Notice of Pre-AIA or AIA Status
The present application is being examined under the pre-AIA first to invent provisions.
Continued Examination Under 37 CFR 1.114
A request for continued examination under 37 CFR 1.114, including the fee set forth in 37 CFR 1.17(e), was filed in this application after final rejection. Since this application is eligible for continued examination under 37 CFR 1.114, and the fee set forth in 37 CFR 1.17(e) has been timely paid, the finality of the previous Office action has been withdrawn pursuant to 37 CFR 1.114. Applicant's submission filed on 07-10-2025 has been entered.
Claims 154-159, 162, 164-166, and 169-174 are pending.

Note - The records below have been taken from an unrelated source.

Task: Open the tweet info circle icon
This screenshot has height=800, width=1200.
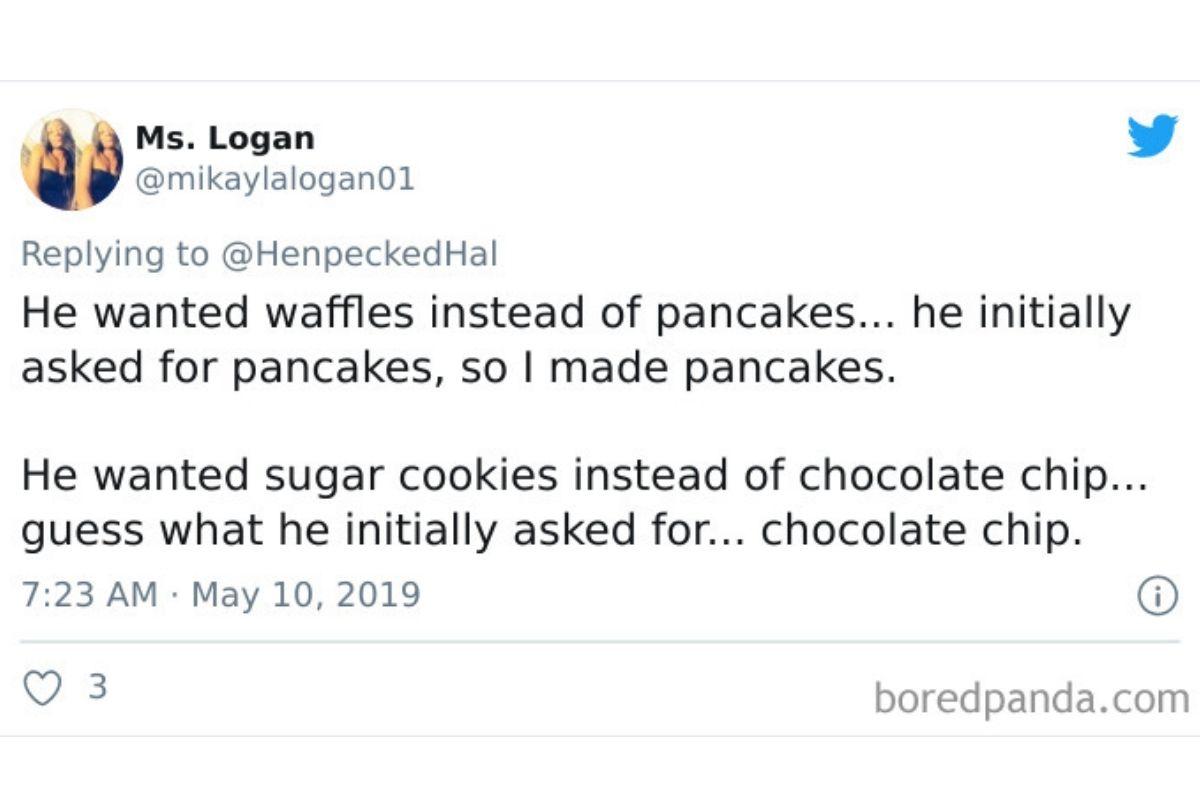Action: tap(1157, 597)
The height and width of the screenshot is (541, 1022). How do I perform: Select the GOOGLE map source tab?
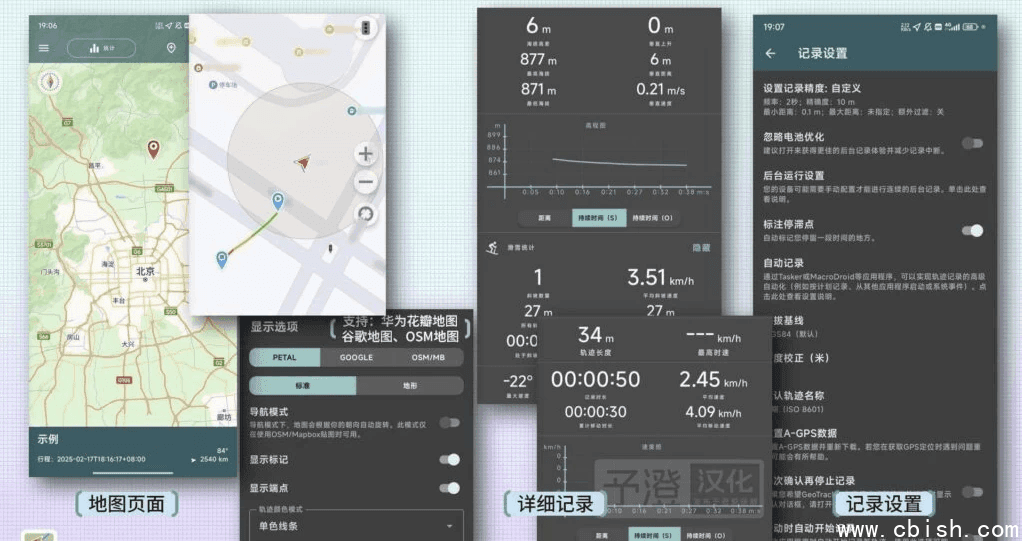pyautogui.click(x=356, y=357)
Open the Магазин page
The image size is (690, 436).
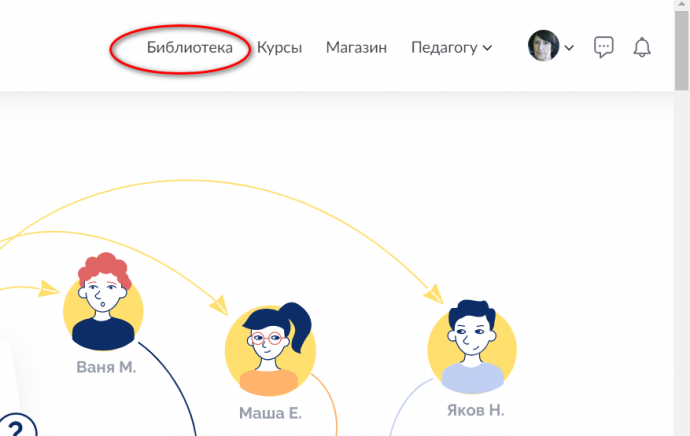[356, 47]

Claims 173-174 remain withdrawn from further consideration pursuant to 37 CFR 1.142(b) as being drawn to a nonelected invention. Claims 154-159, 162, 164-166, and 169-172 are pending and under consideration.
All rejections and or objections in the final rejection mailed 01/14/2025 are withdrawn in view of applicant’s arguments and amendments there to.

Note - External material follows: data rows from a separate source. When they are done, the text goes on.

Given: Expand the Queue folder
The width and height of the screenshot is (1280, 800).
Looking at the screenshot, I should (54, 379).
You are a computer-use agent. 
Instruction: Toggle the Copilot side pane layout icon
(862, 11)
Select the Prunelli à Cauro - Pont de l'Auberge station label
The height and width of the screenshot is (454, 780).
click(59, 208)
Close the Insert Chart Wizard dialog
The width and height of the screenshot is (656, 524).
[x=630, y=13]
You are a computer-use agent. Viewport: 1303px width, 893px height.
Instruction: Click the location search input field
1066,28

Claim Rejections - 35 USC § 112
The following is a quotation of 35 U.S.C. 112(b):
(b) CONCLUSION.—The specification shall conclude with one or more claims particularly pointing out and distinctly claiming the subject matter which the inventor or a joint inventor regards as the invention.
The following is a quotation of 35 U.S.C. 112 (pre-AIA ), second paragraph:
The specification shall conclude with one or more claims particularly pointing out and distinctly claiming the subject matter which the applicant regards as his invention.

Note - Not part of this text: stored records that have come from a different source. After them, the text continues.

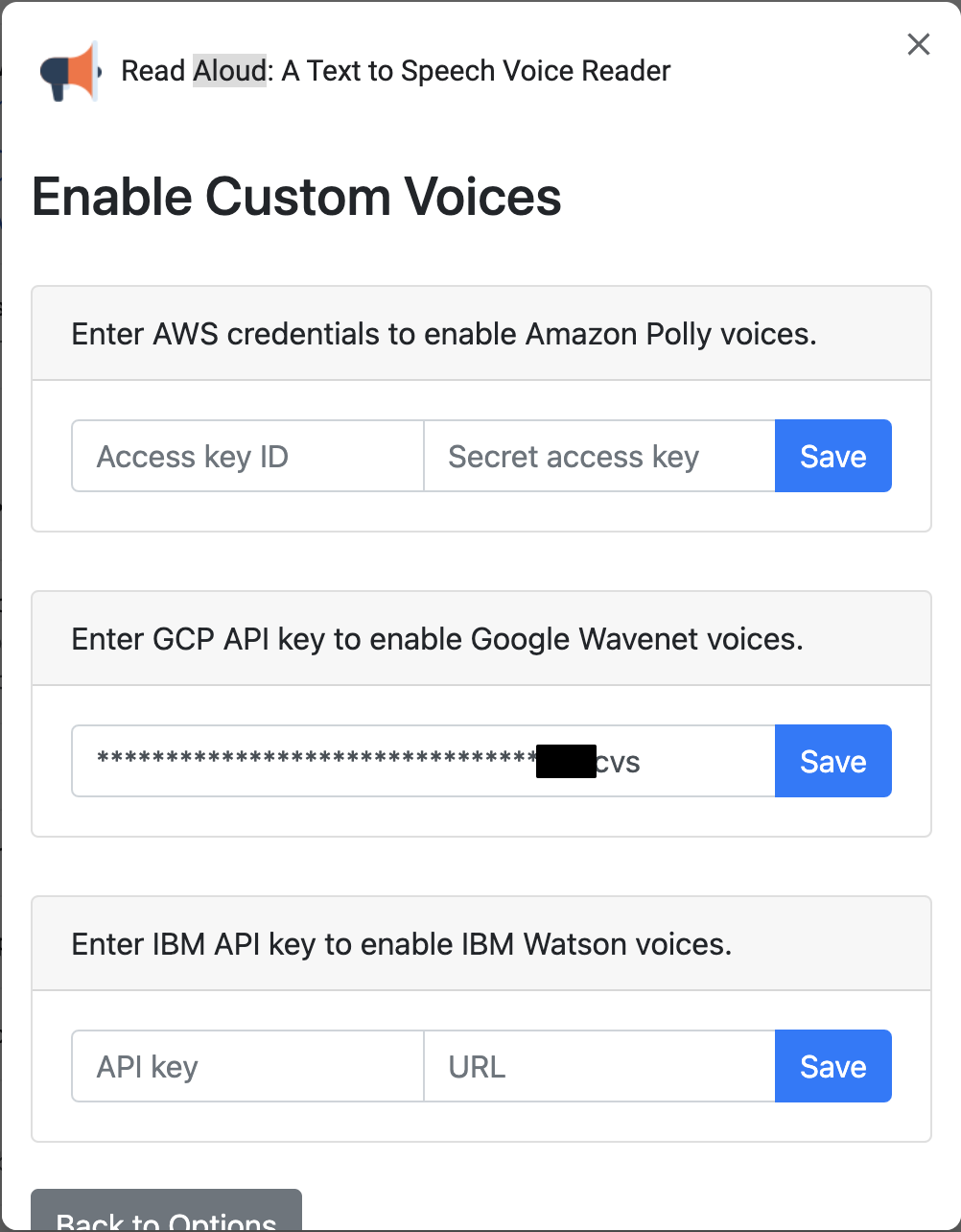961x1232 pixels.
Task: Click the redacted portion of the GCP key
Action: (x=565, y=759)
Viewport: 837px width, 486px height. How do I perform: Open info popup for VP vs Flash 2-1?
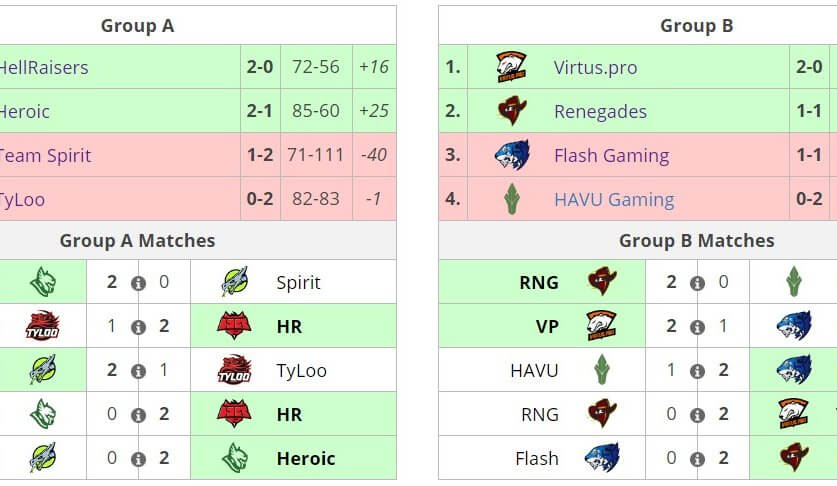pyautogui.click(x=698, y=327)
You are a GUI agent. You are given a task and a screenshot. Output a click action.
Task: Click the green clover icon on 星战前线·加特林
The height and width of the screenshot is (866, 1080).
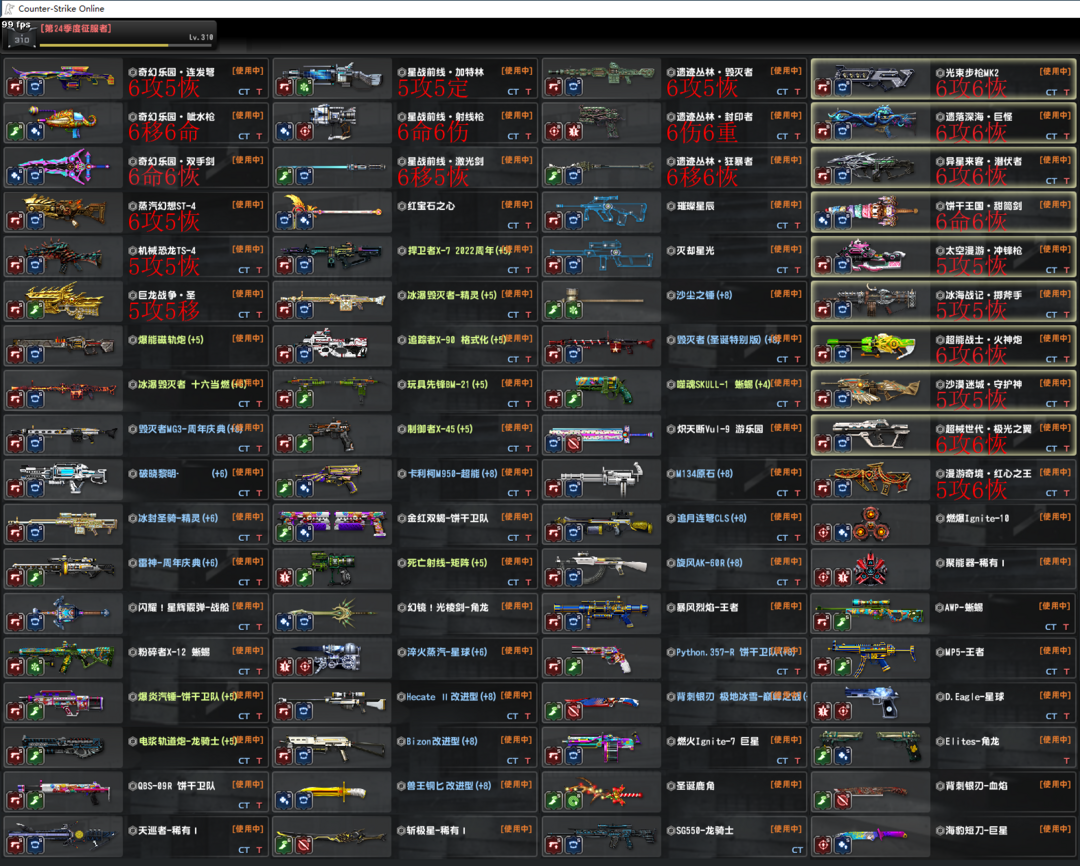click(x=303, y=87)
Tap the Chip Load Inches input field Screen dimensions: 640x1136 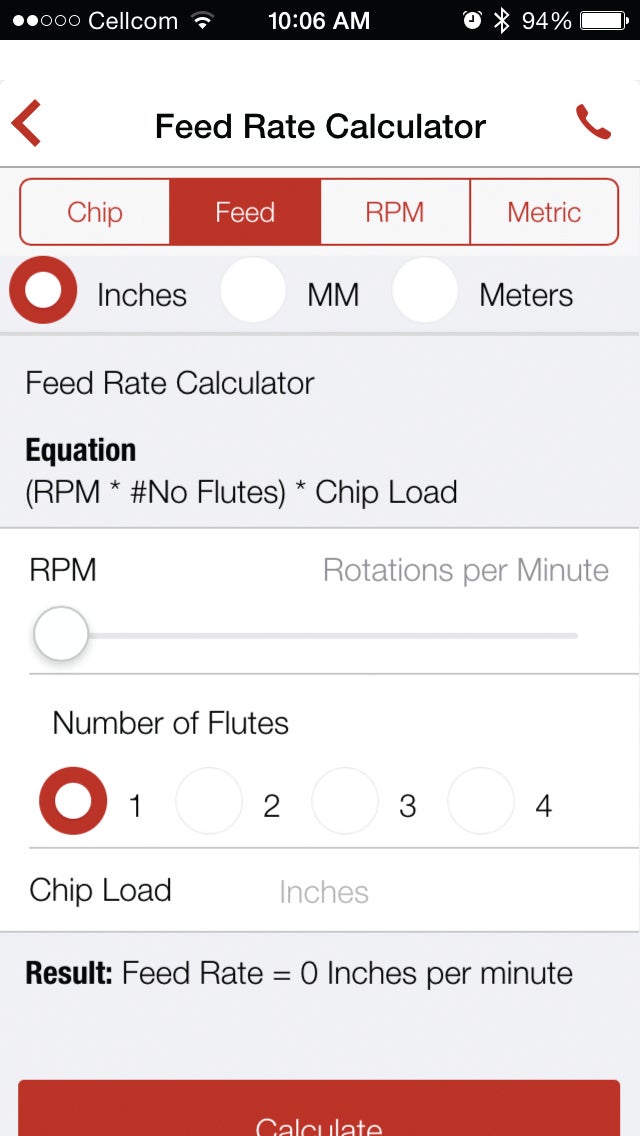pos(442,892)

Claim 166 is rejected under 35 U.S.C. 112(b) or 35 U.S.C. 112 (pre-AIA ), second paragraph, as being indefinite for failing to particularly point out and distinctly claim the subject matter which the inventor or a joint inventor (or for applications subject to pre-AIA 35 U.S.C. 112, the applicant), regards as the invention.
Claim 166 recites the limitation "the mutations" in claim 154. There is insufficient antecedent basis for this limitation in the claim.
The following is a quotation of 35 U.S.C. 112(d):
(d) REFERENCE IN DEPENDENT FORMS.—Subject to subsection (e), a claim in dependent form shall contain a reference to a claim previously set forth and then specify a further limitation of the subject matter claimed. A claim in dependent form shall be construed to incorporate by reference all the limitations of the claim to which it refers.
The following is a quotation of pre-AIA 35 U.S.C. 112, fourth paragraph:
Subject to the following paragraph [i.e., the fifth paragraph of pre-AIA 35 U.S.C. 112], a claim in dependent form shall contain a reference to a claim previously set forth and then specify a further limitation of the subject matter claimed. A claim in dependent form shall be construed to incorporate by reference all the limitations of the claim to which it refers.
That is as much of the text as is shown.